• SELECTED TEXT:
In 2015, Winkler published another book of plays, The Lowest Form of Writing Her play Double Suicide At Ueno Park was produced by Ensemble Studio Theater. Her blog post about a yellowface production of The Mikado started a protest and led to further controversy.

In 2016, Winkler's play Kentucky was on the Kilroys list and had its world premiere at the Ensemble Studio Theatre as a co-production with the Radio Drama Network and Page 73 Productions in New York. The play garnered favorable reviews and the Times called her a "Distinctive New Voice"

The West Coast premiere was at East West Players in Los Angeles in the fall.

In spring 2017, she was selected by the Sundance institute as a Sundance/Ucross Fellow. Winkler was then named the 2017–2019 Jerome New York Fellow at the Lark. after being awarded the first-ever Mark O'Donnell Prize from the Actors Fund and Playwrights Horizons. She also became one of Audible's first ever recipients of the Emerging Playwrights Fund to write an audio play. Leah's play Two Mile Hollow had a rolling premiere at four theaters across the U.S., The First Floor Theater (Chicago), Mixed Blood Theatre/Theater Mu (Minneapolis), Ferocious Lotus (San Francisco), and Artists at Play (Los Angeles) to critical acclaim.
In 2018, her play God Said This was selected for the 42nd Humana Festival of New American Plays, in Louisville, Kentucky in February–April 2018. In March, 2018, God Said This was selected by Pulitzer Prize winning Ayad Akhtar from over 1600 plays from 50 countries to win the Yale Drama Series Prize. It premiered Off-Broadway in 2019 at Primary Stages. Also in 2019 she premiered her play Hot Asian Doctor Husband at Theater Mu and Mixed Blood and an audio play, Nevada-Tan exclusively on Audible.

Winkler is an alumna of the Youngblood group at the Ensemble Studio Theatre, Dorothy Strelsin New American Playwrights Group at Primary Stages, WP Lab and a current member of Ma-Yi Writers Lab.

==Selected plays==
- Death for Sydney Black (2014, terraNova Collective, 2015 Kilroys Honorable Mention)
- Diversity Awareness Picnic (2014, Kilroys Honorable Mention)

• TASK TO CARRY OUT: Restate the passage on Winkler's career starting at "In 2015, Winkler" and ending at "to further controversy.", substituting "essay" for "blog post". The data that follow come from a separate source.

• DATA EXCERPTS:

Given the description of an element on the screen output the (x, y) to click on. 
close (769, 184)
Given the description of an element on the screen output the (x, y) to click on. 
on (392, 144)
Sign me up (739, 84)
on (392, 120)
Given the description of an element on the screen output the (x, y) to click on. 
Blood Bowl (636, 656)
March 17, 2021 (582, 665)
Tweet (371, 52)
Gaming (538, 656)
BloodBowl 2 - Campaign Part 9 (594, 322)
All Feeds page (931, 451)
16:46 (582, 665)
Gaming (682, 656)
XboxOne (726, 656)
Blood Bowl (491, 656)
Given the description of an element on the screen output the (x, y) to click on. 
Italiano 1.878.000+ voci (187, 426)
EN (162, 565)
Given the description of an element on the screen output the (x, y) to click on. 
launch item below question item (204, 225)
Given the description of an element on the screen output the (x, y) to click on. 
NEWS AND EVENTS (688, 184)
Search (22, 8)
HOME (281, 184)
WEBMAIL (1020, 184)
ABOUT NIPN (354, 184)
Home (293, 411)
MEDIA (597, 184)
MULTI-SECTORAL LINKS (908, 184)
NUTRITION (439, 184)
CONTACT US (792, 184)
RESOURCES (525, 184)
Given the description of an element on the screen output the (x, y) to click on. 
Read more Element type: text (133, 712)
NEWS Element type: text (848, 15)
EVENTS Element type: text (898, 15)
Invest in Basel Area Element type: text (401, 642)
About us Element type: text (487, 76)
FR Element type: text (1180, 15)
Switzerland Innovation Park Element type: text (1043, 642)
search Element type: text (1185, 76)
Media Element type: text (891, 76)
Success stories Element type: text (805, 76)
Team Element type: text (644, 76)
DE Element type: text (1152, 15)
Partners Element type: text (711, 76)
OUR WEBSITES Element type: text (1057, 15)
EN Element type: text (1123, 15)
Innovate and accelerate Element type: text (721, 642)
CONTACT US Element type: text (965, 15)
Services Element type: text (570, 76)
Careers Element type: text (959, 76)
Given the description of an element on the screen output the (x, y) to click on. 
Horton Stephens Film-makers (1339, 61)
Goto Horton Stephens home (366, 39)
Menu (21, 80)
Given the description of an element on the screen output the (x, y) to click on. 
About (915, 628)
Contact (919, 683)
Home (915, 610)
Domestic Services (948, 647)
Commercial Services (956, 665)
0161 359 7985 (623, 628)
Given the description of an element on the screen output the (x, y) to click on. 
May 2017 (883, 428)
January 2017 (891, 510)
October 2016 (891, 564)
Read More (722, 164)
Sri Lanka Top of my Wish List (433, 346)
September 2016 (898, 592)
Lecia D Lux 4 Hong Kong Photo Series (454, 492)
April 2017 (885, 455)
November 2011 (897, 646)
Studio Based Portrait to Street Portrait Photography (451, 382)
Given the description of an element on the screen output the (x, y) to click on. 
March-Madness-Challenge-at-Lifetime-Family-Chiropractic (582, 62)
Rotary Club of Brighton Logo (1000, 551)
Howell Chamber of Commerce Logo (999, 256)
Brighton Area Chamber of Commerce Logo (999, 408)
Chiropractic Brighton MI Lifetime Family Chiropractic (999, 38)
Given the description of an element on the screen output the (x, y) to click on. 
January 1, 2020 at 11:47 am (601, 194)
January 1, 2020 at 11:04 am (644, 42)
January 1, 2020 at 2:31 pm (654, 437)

• WRITTEN SOLUTION:
In 2015, Winkler published another book of plays, The Lowest Form of Writing Her play Double Suicide At Ueno Park was produced by Ensemble Studio Theater. Her essay about a yellowface production of The Mikado started a protest and led to further controversy.